## TEXTE EXTRAIT
==================================================

Même les cinémas sont soumis à cette exigence accrue. Si aucun n’a fermé pendant la pandémie, c’est que la qualité du son, des écrans, le confort des fauteuils et la beauté des lieux conçus par d’éminents architectes et designers ont fait la différence. Dans les grandes villes, les services comme l’achat et la réservation à distance de sa place sont plébiscités. Le travail éditorial des salles art et essai a été salué: les Français sont davantage retournés dans ces salles incarnées par leurs équipes que dans les multiplexes.

==================================================

Enregistrements issus d'une collection de données
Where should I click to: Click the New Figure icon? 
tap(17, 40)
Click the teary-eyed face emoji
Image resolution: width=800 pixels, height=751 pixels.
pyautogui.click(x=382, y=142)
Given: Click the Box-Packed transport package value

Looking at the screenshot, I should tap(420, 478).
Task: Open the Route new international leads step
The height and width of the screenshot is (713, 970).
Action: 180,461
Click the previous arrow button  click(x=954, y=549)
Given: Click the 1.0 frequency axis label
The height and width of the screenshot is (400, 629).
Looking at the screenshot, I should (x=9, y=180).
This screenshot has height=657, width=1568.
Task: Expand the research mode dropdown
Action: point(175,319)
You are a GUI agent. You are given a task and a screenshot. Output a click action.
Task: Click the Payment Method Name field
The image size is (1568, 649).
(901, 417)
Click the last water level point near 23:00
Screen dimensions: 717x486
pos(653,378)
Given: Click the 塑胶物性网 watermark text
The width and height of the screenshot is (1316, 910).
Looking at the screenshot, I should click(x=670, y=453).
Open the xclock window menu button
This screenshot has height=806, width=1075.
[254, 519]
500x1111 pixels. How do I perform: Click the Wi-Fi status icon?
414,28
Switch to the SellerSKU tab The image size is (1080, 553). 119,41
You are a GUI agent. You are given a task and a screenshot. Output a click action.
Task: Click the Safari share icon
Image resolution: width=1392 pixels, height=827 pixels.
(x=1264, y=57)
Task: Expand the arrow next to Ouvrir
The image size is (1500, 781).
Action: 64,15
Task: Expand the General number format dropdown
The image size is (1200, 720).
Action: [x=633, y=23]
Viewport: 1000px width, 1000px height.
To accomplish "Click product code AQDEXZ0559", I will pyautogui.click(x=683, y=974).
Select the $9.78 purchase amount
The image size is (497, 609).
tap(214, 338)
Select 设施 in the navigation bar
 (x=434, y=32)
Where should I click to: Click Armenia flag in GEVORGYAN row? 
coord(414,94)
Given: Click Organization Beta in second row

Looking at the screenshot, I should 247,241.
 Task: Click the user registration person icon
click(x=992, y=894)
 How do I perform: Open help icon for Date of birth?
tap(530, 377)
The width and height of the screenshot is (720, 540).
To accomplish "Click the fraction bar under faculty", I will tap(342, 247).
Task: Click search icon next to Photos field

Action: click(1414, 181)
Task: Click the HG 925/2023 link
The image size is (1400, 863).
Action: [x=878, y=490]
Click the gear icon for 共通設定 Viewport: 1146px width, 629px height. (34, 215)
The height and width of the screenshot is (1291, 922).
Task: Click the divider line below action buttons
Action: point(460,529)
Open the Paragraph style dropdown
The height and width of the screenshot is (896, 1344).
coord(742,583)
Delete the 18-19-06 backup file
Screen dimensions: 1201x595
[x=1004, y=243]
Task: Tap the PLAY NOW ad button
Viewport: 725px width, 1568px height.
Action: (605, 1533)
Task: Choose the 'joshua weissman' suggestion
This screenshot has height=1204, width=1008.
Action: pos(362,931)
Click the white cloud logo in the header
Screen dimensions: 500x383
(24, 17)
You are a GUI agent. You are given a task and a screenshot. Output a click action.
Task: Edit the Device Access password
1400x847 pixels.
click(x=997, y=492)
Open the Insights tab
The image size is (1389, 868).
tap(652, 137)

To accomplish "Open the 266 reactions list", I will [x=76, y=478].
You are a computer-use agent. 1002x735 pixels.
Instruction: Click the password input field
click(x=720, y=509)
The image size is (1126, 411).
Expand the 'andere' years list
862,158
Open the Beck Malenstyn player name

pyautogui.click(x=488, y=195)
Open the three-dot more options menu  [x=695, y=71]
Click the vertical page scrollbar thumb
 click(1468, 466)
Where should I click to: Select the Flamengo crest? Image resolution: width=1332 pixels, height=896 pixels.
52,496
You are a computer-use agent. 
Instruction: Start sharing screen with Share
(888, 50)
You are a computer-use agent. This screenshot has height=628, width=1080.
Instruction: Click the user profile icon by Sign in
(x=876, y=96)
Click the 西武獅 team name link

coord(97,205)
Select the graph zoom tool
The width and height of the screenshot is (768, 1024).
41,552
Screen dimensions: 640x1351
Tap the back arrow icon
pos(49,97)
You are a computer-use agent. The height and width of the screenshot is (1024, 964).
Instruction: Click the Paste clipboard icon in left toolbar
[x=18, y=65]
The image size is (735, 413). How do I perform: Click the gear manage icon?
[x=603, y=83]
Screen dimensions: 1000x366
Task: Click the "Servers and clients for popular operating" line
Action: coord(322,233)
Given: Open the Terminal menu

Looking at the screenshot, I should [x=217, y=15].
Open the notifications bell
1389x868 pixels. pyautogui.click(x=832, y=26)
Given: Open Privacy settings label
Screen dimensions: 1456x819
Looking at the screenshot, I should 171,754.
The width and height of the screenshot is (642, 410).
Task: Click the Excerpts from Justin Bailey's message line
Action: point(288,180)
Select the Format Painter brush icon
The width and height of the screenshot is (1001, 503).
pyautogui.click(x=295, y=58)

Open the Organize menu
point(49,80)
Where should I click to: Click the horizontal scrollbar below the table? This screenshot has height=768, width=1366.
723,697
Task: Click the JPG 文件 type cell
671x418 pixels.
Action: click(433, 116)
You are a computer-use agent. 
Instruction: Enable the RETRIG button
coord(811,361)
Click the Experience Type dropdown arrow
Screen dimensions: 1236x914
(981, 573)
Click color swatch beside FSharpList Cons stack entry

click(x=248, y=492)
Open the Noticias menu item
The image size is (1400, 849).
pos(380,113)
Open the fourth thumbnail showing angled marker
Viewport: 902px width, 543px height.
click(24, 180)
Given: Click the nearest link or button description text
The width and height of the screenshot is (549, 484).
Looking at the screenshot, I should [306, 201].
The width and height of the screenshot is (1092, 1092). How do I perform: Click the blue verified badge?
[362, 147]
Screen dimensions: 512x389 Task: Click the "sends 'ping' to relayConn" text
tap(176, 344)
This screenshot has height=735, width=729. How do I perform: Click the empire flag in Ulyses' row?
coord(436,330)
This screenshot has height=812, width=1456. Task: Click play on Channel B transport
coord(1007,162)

==================================================

## QUESTIONS À TRAITER
**A)** Répondez brièvement à ces questions sur le texte consacré aux cinémas.
(i) Combien de cinémas ont fermé pendant la pandémie ?
(ii) Quels services sont plébiscités dans les grandes villes ?
(iii) Dans quelles salles les Français sont-ils davantage retournés ?
**B)** Prolongez le texte sur les cinémas au-delà de sa dernière phrase.
Les items ne jouent ici aucun rôle.

## RÉPONSES DANS L'ORDRE
**A)**
(i) Aucun.
(ii) L'achat et la réservation à distance de sa place.
(iii) Dans les salles art et essai plutôt que dans les multiplexes.

**B)**
L’impact du télétravail
Mais, «dans les grandes villes, le télétravail nuit à la culture. Il incite les gens à rester chez eux», regrette Marc-Olivier Sebbag. Comme dans les théâtres, les séances se vident en début de semaine. Il faudra sans doute en supprimer. Les Français sortent aussi moins tard. «En semaine, on peut avoir des séances vides à 18 heures et, après 22 heures, il n’y a plus personne», dit François Aymé. «Il y a aussi moins de monde le mercredi», constate Marc-Olivier Sebbag. «Tous les films n’ont pas le potentiel pour être mis à l’affiche tous les jours et sur quatre séances d’affilée, martèle François Aymé. Même à Paris, il n’y a qu’entre 5 et 20 spectateurs à certaines séances. Dans ces cas-là, on ne peut plus parler d’expérience collective. Il faut proportionner les séances selon le potentiel du film.»
Toujours à cause du télétravail, les cinémas dans les territoires voient débarquer des spectateurs habitués à voir les films en VO. Grâce aux fichiers numériques, où il suffit de l’activer en appuyant sur un bouton, il sera possible de proposer au moins une séance en VO.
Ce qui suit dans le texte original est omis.